Get a room... haha just kidding. There are some great wine tasting events in HK, great place to meet other wine enthusiasts. I'm not sure of the next events but you can try googling for wine events in Hong Kong.


----------



## dunmovin (Dec 19, 2008)

xkm said:


> Hi everyone~
> 
> New to here! I born in Hong Kong and lived in New Zealand for over 17 years and now I am back
> 
> ...


for me, during the time I was in HK, Ideveoped a taste for merlots from margaret river in Western Austrlia and cabernet from Chile Both,in my opinion better than European wines


----------



## ljon246 (Oct 15, 2010)

dunmovin said:


> for me, during the time I was in HK, Ideveoped a taste for merlots from margaret river in Western Austrlia and cabernet from Chile Both,in my opinion better than European wines


"Better than European wines" I'm predicting an outcry from our European forum members.


----------



## Mj531 (Oct 22, 2010)

Hello everyone,

I am a great fan of the finest wines from Bordeaux, There are alot of events in Hong Kong whereby you can taste great wines. There was recently a wineexpo that was held at the Hong Kong Convention and exhibition centre in Wan Chai. I went the begiining of this year and managed to taste a Chateau Petrus.

I love my wines and there some great places to drink great wines.


----------



## dunmovin (Dec 19, 2008)

ljon246 said:


> "Better than European wines" I'm predicting an outcry from our European forum members.
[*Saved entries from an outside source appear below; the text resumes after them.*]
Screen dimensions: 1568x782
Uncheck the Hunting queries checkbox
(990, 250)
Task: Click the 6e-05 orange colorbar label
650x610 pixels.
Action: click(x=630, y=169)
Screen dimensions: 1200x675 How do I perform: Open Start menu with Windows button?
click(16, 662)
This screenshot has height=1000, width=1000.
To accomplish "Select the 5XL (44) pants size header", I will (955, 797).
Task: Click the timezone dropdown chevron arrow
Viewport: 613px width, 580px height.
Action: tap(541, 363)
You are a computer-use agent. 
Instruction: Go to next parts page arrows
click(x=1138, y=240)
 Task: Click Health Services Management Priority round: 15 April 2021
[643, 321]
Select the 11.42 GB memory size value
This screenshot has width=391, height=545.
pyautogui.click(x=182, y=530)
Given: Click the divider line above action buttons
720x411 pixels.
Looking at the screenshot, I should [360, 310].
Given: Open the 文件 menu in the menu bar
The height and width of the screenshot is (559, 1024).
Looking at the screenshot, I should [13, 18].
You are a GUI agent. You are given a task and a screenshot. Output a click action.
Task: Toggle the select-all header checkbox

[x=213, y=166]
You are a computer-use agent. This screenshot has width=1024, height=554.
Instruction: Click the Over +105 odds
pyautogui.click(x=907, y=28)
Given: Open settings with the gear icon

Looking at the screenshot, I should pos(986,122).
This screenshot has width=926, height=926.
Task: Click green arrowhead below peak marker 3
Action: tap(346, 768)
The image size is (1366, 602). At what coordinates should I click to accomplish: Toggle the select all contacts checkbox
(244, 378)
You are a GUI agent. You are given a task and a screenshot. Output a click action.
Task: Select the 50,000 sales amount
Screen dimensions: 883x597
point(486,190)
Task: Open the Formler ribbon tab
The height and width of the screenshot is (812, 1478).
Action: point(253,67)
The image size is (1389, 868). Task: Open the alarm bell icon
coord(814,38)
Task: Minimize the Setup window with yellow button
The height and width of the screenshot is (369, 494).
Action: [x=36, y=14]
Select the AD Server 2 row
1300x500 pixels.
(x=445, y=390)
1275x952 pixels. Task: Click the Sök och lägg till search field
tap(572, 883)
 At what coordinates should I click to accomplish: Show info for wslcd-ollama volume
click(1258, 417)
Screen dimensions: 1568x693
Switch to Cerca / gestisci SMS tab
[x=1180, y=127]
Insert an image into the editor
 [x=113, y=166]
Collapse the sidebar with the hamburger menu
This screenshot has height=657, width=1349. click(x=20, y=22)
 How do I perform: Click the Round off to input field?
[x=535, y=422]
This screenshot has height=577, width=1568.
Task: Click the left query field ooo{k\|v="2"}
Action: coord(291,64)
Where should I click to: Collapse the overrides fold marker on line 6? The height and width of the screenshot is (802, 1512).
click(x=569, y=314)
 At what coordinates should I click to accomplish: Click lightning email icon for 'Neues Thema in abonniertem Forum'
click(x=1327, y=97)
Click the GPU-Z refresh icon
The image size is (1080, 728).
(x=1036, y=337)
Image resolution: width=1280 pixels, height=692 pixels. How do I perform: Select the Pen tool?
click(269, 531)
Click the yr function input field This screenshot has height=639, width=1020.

let them scream all they want.... fact is wines from Australia..and in particular western OZ are often far better than the stuff europe produces. the reds are more fruity, the whites are cleaner, crisper and sharper than european wines


----------



## Mj531 (Oct 22, 2010)

dunmovin said:


> let them scream all they want.... fact is wines from Australia..and in particular western OZ are often far better than the stuff europe produces. the reds are more fruity, the whites are cleaner, crisper and sharper than european wines


We all have our own opinions and tastes, I am not knocking Australian wine as there are soem great wines out there. i just prefer my Bordeaux Wines which I love to drink. I also buy bordeaux wines for investment and making good money too.


----------